Identifying and imitating different sounds can refine a child's senses and increase their awareness of environmental sounds. This can involve listening to and replicating sounds of musical instruments or sounds heard in nature.[1]

5. Identifying Initial/Beginning Sounds:

This can be done through games like "I Spy," which encourage children to identify objects that start with a certain sound. It can also involve creating mini alphabet books, using initial sound bags, baskets, or trays, or playing with alliteration.[2]

Research and Critiques


Research has shown that developing phonemic awareness from an early age can significantly improve children's spelling and word recognition skills, laying the foundation for effective reading abilities later on.[2]

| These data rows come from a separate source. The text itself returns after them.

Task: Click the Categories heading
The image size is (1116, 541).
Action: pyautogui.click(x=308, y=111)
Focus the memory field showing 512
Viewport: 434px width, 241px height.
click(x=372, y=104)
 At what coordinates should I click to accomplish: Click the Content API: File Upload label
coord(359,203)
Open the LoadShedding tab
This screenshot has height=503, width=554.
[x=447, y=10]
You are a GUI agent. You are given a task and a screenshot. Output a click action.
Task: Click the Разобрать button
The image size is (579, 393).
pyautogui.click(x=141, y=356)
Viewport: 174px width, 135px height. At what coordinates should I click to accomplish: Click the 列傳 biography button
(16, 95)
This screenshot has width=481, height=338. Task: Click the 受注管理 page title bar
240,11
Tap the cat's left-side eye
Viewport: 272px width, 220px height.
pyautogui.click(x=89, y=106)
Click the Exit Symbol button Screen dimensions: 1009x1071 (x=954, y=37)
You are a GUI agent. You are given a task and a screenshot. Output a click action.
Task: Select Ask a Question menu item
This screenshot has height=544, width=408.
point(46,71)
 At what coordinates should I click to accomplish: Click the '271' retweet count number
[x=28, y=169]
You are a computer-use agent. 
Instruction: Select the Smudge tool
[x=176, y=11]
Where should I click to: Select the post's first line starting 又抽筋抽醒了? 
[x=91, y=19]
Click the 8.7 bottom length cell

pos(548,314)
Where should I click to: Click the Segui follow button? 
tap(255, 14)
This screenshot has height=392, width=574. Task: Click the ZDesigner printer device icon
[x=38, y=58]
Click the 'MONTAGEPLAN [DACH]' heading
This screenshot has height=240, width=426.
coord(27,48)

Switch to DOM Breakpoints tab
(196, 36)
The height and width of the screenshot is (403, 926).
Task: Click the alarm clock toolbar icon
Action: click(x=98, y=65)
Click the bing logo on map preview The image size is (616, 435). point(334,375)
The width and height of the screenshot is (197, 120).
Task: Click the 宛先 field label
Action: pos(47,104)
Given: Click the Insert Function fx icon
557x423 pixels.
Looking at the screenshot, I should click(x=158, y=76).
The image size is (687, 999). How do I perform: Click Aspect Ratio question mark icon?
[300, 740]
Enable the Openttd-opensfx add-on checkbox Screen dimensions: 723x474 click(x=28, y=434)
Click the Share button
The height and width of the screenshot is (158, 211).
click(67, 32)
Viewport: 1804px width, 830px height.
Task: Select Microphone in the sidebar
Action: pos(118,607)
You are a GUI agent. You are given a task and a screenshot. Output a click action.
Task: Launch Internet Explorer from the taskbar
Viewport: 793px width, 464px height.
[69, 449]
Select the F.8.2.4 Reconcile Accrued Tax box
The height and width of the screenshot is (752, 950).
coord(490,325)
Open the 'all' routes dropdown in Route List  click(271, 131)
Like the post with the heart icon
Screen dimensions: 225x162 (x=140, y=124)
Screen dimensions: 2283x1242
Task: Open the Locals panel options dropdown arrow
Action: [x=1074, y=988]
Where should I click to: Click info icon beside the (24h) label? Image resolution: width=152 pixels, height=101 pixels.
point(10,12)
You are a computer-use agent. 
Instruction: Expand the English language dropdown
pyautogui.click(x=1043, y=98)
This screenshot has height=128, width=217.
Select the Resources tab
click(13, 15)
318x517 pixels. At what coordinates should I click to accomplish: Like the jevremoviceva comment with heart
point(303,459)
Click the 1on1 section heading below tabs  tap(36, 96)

Critics argue that focusing too heavily on phonemic awareness can limit a child's exposure to other critical literacy skills. Additionally, some children may find phonemic activities difficult or frustrating, particularly if they have speech or hearing difficulties.[1]

Comparisons to Other Methods

The Montessori approach to phonemic awareness, which involves active, hands-on learning and exploration of sounds, contrasts with traditional approaches that may focus more on memorization or rote learning.

See Also

Glossary of Montessori Terms

The Glossary of Montessori Terms is a collection of specific terms and vocabulary that are related to the Montessori method of education, primarily focusing on the theory and practice for children aged 3 to 6. The jargon used by Montessori educators offers a unique insight into child development as discussed by Maria Montessori. The 'Montepedia Glossary of Montessori Terms' originated from a glossary that was compiled by the late Annette Haines from the Montessori Training Centre of St. Louis, at the request of Molly O'Shaughnessy from the Montessori Centre of Minnesota. The reason behind the creation of this glossary was to supplement O'Shaughnessy's lecture at the Joint Annual Refresher Course that took place in Tampa, Florida, in February 2001.[3] The glossary has since been expanded and updated with additional 'Montessori Terms'.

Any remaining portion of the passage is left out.